BEGIN DATA PROVIDED
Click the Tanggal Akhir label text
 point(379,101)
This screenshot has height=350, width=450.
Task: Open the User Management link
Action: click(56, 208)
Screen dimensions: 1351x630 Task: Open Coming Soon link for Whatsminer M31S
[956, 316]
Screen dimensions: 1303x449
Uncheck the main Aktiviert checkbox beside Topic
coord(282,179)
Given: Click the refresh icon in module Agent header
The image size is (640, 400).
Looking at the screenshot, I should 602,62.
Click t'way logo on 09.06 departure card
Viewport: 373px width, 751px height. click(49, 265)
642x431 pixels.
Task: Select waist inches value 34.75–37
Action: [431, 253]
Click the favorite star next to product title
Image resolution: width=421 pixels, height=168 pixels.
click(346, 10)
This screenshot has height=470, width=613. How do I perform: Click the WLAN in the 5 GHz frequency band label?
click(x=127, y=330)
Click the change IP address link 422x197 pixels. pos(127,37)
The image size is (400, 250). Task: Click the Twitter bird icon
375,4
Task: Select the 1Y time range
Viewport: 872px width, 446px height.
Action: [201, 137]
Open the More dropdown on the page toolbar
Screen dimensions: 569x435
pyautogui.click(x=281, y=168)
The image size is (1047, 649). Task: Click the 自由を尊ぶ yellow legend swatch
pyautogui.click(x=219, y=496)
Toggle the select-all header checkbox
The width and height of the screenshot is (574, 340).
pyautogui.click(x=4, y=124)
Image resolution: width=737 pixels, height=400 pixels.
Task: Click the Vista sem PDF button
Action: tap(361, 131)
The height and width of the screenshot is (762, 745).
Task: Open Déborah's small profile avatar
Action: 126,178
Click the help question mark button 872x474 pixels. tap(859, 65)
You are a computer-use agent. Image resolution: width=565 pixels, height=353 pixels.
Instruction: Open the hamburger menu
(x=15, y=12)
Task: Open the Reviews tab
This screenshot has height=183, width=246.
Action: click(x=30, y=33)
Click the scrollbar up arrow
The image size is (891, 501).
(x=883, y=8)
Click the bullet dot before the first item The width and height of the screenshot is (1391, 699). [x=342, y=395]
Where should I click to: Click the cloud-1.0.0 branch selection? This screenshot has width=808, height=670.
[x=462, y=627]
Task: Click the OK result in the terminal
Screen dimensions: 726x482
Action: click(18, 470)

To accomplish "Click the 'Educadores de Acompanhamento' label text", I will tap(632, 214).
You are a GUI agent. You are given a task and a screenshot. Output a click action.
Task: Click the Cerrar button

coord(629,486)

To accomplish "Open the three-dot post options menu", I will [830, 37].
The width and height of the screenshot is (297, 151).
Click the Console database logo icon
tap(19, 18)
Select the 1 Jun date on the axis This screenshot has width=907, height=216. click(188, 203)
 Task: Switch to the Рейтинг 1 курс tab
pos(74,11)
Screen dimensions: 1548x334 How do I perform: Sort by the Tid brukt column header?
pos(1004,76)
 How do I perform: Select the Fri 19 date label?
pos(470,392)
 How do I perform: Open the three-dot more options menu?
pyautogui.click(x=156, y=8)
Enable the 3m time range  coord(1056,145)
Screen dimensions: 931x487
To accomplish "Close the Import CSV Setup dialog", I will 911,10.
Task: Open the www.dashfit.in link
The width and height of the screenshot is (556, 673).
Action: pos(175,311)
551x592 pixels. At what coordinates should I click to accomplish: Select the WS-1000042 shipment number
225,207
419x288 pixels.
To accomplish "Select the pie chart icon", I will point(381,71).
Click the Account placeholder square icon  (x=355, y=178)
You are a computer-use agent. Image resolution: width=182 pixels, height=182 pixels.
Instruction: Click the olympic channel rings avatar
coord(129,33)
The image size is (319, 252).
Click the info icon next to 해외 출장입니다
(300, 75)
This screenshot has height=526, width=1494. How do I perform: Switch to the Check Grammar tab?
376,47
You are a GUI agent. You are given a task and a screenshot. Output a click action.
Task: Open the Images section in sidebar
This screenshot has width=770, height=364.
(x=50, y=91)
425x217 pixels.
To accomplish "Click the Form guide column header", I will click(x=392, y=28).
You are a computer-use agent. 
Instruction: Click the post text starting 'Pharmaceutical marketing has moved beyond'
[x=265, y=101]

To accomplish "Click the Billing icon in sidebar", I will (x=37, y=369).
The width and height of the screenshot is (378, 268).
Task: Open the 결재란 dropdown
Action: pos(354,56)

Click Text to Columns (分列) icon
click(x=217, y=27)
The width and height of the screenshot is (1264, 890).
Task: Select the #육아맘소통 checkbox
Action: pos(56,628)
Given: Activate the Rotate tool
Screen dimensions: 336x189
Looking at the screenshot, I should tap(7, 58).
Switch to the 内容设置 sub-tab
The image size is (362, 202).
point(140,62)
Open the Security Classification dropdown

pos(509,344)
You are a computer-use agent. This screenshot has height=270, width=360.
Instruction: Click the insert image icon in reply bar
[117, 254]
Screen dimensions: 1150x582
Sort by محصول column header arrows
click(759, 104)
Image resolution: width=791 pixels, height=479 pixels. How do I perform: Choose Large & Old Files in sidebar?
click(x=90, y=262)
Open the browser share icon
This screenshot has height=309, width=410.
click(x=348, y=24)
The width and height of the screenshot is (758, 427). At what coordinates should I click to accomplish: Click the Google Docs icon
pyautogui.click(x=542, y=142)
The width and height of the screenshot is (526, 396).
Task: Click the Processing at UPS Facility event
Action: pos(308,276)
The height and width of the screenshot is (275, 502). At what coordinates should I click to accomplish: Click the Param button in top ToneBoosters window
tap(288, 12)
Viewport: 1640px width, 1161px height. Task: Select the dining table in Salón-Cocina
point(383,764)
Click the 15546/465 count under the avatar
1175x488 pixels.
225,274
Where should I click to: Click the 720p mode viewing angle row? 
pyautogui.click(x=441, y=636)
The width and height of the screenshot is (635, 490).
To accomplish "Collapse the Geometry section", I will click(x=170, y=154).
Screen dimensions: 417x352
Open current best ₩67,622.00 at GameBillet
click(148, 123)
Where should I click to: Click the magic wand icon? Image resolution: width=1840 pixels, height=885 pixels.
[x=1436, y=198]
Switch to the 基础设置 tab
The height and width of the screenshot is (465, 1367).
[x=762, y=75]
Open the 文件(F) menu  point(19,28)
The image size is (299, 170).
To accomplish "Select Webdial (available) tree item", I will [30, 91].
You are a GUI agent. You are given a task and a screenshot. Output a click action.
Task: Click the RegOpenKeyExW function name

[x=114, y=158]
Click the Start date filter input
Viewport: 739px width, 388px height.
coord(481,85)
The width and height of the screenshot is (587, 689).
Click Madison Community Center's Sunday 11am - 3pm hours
END DATA PROVIDED
Starting with the first line of the listing above and ending with the line that holds "Click the help", return those lines exactly as written, both included.

| WRITTEN SOLUTION |
Click the Tanggal Akhir label text
 point(379,101)
This screenshot has height=350, width=450.
Task: Open the User Management link
Action: click(56, 208)
Screen dimensions: 1351x630 Task: Open Coming Soon link for Whatsminer M31S
[956, 316]
Screen dimensions: 1303x449
Uncheck the main Aktiviert checkbox beside Topic
coord(282,179)
Given: Click the refresh icon in module Agent header
The image size is (640, 400).
Looking at the screenshot, I should 602,62.
Click t'way logo on 09.06 departure card
Viewport: 373px width, 751px height. click(49, 265)
642x431 pixels.
Task: Select waist inches value 34.75–37
Action: [431, 253]
Click the favorite star next to product title
Image resolution: width=421 pixels, height=168 pixels.
click(346, 10)
This screenshot has height=470, width=613. How do I perform: Click the WLAN in the 5 GHz frequency band label?
click(x=127, y=330)
Click the change IP address link 422x197 pixels. pos(127,37)
The image size is (400, 250). Task: Click the Twitter bird icon
375,4
Task: Select the 1Y time range
Viewport: 872px width, 446px height.
Action: [201, 137]
Open the More dropdown on the page toolbar
Screen dimensions: 569x435
pyautogui.click(x=281, y=168)
The image size is (1047, 649). Task: Click the 自由を尊ぶ yellow legend swatch
pyautogui.click(x=219, y=496)
Toggle the select-all header checkbox
The width and height of the screenshot is (574, 340).
pyautogui.click(x=4, y=124)
Image resolution: width=737 pixels, height=400 pixels.
Task: Click the Vista sem PDF button
Action: tap(361, 131)
The height and width of the screenshot is (762, 745).
Task: Open Déborah's small profile avatar
Action: 126,178
Click the help question mark button 872x474 pixels. tap(859, 65)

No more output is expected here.